Alternative cloning strategy

Another possibility is to use eg. XbaI and SpeI and also cut a vector with these enzymes, this would lead to ligation of the gvp-cluster in one direction. A possible vector for this strategy on the partsregistry is: [http://partsregistry.org/Part:BBa_J23018 BBa_J23018] (2298 bp).

Missing information

  • Used promotor for expression of the gvp-cluster:
    • Inducible (may be used for proof-of-principle)
    • Constituative (may be used for proof-of-principle)
    • Metal sensitive
  • What kind of vector was used by Li and Cannon (1995) or Melbourne (2007)? Is there a negative effect of high copy number?
  • What is the maximum amount of pressure gas vesicles can handle? At which depth would this be, how can one put this kind of pressure on a water column?
  • What is the density of gas vesicles in cells (normally or in case of over-expression)
  • Modelling parameters:

-Cyanobacteria (Bowen and Jensen, 1965): gas vacuoles made up of gas vesicles (75 nm in diameter and up to 1.0 ,um in length, single wall layer only 2 nm thick) 0,7MPa gives irreversible loss of buoyancy fenotype, but found in next generation.

Literature

Walsby, A.E. 1994. Gas Vesicles. Microbiological reviews. Vol. 58, No. 1, p. 94-144.

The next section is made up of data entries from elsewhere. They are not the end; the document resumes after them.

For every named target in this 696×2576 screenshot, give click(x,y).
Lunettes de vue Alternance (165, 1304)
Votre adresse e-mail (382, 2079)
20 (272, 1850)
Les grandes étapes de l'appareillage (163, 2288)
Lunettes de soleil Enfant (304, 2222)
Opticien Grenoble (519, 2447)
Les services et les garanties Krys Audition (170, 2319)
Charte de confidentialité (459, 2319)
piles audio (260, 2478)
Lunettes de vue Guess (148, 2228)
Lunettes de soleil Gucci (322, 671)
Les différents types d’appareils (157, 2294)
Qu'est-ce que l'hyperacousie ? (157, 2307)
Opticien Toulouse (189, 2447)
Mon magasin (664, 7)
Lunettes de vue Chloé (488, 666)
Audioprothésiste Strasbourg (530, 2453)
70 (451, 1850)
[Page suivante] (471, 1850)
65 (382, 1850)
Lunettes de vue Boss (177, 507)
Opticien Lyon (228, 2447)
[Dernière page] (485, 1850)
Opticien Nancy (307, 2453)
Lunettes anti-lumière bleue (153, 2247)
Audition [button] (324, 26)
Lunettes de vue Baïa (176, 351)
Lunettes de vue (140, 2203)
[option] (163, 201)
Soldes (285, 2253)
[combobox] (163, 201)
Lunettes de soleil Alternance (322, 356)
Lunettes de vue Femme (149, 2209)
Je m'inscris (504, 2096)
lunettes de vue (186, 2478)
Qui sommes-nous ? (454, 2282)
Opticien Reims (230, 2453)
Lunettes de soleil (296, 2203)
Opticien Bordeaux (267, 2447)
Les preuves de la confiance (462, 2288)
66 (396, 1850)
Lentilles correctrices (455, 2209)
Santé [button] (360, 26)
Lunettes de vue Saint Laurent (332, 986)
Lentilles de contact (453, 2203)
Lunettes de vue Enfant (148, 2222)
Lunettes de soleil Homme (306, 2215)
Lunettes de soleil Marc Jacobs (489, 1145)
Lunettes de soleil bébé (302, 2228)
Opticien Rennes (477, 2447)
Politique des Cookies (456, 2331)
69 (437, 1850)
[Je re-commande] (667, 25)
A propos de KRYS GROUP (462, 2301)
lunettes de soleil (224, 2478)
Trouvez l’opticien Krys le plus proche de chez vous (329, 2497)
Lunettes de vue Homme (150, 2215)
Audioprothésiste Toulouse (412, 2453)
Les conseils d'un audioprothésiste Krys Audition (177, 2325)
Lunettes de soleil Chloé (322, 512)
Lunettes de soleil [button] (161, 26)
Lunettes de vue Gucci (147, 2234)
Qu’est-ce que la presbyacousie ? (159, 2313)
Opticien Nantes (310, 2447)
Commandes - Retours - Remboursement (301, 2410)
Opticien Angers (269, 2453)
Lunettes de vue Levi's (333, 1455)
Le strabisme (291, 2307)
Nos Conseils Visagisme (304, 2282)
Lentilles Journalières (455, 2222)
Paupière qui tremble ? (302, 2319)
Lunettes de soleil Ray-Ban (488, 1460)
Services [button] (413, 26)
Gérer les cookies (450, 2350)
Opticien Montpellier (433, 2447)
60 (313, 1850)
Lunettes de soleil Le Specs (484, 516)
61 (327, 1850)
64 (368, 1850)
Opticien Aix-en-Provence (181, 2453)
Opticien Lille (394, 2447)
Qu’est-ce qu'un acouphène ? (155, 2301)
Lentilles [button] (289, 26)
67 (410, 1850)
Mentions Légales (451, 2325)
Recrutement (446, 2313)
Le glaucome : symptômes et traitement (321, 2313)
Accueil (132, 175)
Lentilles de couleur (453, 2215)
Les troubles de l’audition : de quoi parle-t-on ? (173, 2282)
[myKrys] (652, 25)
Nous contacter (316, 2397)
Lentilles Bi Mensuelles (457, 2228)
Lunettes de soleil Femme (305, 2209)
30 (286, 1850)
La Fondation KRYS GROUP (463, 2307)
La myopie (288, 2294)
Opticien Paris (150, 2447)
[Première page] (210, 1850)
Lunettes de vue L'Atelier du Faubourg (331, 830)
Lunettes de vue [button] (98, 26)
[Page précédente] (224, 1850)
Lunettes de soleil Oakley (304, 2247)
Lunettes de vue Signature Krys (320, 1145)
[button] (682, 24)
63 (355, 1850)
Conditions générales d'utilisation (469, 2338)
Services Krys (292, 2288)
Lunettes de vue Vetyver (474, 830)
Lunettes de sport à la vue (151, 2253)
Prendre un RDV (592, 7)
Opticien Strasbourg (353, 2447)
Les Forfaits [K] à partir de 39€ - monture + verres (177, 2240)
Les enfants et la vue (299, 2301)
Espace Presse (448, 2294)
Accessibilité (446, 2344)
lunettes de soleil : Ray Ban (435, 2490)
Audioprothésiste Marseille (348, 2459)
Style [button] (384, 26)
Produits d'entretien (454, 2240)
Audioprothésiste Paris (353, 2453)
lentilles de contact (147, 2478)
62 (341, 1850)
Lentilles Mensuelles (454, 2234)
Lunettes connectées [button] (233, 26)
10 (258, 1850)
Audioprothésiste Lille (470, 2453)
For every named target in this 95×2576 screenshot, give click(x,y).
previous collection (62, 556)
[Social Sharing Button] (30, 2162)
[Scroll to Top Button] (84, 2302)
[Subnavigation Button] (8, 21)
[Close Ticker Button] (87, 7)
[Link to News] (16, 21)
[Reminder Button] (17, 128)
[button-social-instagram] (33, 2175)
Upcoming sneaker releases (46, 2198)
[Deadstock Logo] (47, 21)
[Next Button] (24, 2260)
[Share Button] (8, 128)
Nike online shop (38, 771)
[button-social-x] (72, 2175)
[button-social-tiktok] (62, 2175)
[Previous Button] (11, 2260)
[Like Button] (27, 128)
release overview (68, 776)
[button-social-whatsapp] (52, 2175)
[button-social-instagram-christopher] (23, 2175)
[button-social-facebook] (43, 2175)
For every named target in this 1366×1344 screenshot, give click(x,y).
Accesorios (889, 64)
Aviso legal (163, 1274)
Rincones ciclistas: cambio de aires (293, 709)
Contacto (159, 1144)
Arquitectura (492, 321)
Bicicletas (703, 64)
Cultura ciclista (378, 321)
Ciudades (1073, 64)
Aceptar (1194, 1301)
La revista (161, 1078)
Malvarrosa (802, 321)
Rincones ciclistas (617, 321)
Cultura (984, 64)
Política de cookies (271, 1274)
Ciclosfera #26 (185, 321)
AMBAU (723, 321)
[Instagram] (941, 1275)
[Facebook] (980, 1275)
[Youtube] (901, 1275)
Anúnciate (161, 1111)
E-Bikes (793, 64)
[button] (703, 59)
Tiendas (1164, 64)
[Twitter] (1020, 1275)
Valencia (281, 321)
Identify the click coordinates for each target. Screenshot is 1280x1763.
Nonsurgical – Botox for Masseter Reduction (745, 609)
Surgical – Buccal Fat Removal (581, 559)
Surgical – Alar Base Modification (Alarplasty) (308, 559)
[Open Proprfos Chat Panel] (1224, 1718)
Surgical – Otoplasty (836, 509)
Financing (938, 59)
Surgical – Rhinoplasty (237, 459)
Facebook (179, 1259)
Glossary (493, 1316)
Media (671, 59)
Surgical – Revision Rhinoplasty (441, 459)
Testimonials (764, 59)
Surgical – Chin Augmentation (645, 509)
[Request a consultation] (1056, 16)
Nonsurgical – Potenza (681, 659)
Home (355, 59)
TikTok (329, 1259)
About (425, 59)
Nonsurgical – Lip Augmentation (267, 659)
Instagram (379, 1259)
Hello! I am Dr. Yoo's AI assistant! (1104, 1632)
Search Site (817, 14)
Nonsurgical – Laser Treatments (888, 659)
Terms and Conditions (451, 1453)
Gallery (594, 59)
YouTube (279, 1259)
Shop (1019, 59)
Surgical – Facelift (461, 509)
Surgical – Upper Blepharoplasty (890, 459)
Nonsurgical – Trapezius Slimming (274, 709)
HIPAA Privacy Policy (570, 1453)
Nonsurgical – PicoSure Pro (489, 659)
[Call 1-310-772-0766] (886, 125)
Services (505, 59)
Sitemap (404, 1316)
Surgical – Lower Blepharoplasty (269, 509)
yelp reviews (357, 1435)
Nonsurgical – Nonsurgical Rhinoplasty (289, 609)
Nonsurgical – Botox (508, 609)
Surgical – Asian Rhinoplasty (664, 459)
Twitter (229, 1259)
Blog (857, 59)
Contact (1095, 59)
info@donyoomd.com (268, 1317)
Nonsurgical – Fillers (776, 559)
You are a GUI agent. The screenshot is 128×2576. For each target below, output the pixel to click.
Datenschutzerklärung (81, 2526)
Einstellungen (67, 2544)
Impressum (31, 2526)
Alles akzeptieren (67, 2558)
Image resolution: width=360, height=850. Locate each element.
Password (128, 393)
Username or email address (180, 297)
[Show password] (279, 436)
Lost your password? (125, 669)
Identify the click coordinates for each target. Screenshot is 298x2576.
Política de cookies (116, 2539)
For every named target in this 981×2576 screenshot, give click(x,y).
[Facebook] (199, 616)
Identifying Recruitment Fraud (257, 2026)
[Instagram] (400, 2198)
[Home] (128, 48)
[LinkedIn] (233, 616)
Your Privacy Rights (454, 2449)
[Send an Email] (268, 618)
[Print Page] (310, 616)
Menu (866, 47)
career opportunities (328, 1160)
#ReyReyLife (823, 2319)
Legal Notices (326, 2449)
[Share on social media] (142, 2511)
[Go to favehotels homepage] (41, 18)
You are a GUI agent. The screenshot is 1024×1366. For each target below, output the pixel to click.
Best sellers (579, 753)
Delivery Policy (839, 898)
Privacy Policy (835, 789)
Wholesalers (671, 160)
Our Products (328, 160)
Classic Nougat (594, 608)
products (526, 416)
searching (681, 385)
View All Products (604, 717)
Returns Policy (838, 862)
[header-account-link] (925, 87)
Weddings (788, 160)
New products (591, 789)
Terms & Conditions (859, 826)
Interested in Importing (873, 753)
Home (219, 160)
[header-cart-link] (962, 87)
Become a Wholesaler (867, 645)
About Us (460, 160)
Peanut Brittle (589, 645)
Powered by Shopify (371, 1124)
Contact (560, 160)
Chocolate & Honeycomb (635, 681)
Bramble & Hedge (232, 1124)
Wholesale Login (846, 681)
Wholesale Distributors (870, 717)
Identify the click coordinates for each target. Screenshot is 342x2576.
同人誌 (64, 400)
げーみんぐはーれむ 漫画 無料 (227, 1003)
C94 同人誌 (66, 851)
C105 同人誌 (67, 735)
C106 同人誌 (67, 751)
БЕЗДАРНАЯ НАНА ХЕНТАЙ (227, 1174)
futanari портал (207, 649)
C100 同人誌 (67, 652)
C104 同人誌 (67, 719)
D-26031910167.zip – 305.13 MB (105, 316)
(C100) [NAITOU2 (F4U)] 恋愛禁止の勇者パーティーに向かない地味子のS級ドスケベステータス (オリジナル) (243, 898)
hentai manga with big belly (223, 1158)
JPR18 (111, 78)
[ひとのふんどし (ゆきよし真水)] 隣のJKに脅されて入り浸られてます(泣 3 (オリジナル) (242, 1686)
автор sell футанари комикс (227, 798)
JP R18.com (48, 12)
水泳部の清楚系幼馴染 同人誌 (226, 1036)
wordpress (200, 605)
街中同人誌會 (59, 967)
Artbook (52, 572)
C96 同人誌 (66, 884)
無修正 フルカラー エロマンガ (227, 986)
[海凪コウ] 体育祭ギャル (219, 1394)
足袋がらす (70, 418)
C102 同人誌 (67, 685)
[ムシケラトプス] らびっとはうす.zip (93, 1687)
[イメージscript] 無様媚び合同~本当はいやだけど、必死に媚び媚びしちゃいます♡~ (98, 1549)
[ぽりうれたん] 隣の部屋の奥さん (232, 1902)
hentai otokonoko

Li, N., Cannon, M.C. 1998. Gas Vesicle Genes Identified in Bacillus megaterium and Functional Expression in Escherichia coli. Journal of Bacteriology. Vol. 180, No. 9, p. 2450–2458.

Astrid C. Sivertsen et al. 2009 Solid-State NMR Evidence for Inequivalent GvpA Subunits in Gas Vesicles. Journal of Molecular Biology 387, p1032–1039.

Lewinson O., Lee A.T., Rees D.C. 2009. A P-type ATPase importer that discriminates between essential and toxic transition metals. PNAS. vol. 106, no. 12, p. 4677-4682.